Travaillant depuis 10 ans maintenant dans les nouvelles technologies, et plus particulièrement Internet, j’ai remarqué en cette fin de décennie une tendance qui est a la base de toute les récentes innovation dans les médias sociaux et les nouveaux service en ligne: LE FLUX.

Alors certes rien de bien nouveau les formats RSS, XML et ATOM existent depuis déjà des années mais leurs utilisations au quotidien se démocratisent et deviennent le cœur de certain écosystème (exemple : twitter).

Moi-même, je me surprends à rattacher mes projets web (sites, applications…) sur ces langages à la structuration minimal : site de crise, déploiement de contenu, échange de données, veille de marque ou tendance, workflow et demandes clients entrantes… la liste des applications et les types de traitement sont nombreux.

Dernièrement cette vidéo où Tim Berners Lee (inventeur d’internet) « pronostique » que le WEB 3.0 sera porté sur la maîtrise des données, de leurs connections/relations et donc du FLUX.

La voici:

N’en déplaise à ceux qui pensent ou disent que le WEB 3.0 sera sémantique (capacité des moteurs de recherche à comprendre nos requêtes et attentes), ou encore ceux qui pensent que la démocratisation des outils de géolocalisation sonneront le changement d’ère numérique.

Personnellement je pense que LE FLUX sera la base de la performance des ces évolutions :

  • Les moteurs ont lancé les microformats et maintenant (en 2009) affiche les résultats de Twitter dans leur index, ceci afin de répondre plus rapidement à un demande d’internaute. Quand je dis rapidement c’est qu’à l’origine les moteurs présentaient des pages qu’ils avaient crawlées visitées. Problème : les différences de code et la non structuration demandent aux moteurs beaucoup d’adaptation et de ressources (humaine et technique) : la rigueur structurelle du FLUX est là pour combler cette incompétence.
  • Savoir localiser un internautes est certes une révolution en grande partie provoquée par les succès du GPS et son association aux support mobiles (Iphone, Androïd etc.) mais si on ne sais pas quels services proposer suivant le profil et la disposition de l’internaute, le ROI ne sera pas un modèle du genre. Là aussi les data du FLUX concernant les profils d’internautes (par exemple sur ses réseaux sociaux) pourront être une la solution.

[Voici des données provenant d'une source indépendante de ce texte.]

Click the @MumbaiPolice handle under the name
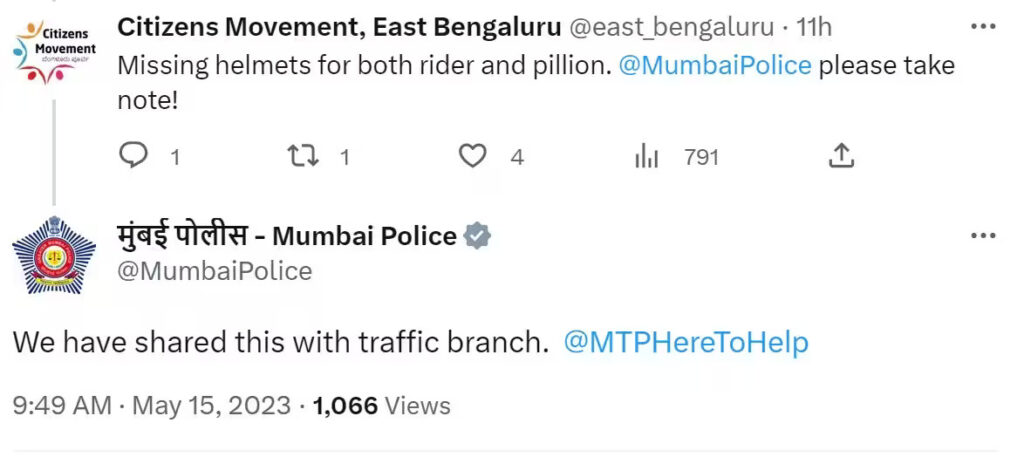Viewport: 1024px width, 457px height. (x=215, y=271)
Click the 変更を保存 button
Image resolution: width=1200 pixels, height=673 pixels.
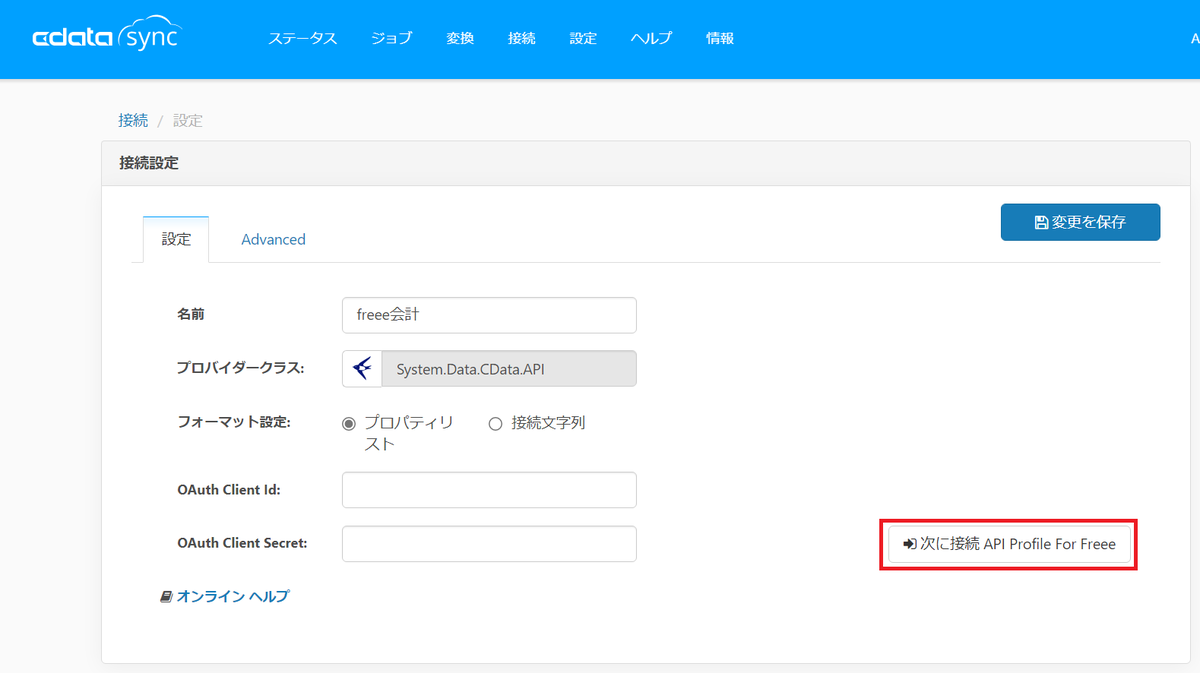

Voilà, savoir diffuser, aggréger, mixer, référencer, mesurer LE FLUX tel est l’axe éditorial que je souhaite donner à ce blog. Et pas seulement via un service on-line (xfruits ou yahoo pipes) mais sur l’ensemble de vos supports (institutionnel, crm, e-business, réseaux sociaux, partenaires ou parties prenantes…).

Je reprendrais quelques bases et bonnes pratiques pour commencer et trouver le rythme (j’écris ces lignes le 29 décembre 2009) puis partirais en recherche d’innovation et de nouveaux traitement, tendances… sans pour autant vouloir être trop technique, mais bel et bien porté sur la réflexion sur le sens du mot FLUX : quelque chose que l’on peut réorienter, détourner, séparer, associer, augmenter la puissance (tel un pouce sur le bout du tuyeau) et couper les vannes. En effet, penser son information en ligne dans le futurs de l’internet – linking, images de marque, gestion du SAV – est aussi un axe très proche de mes réflexions.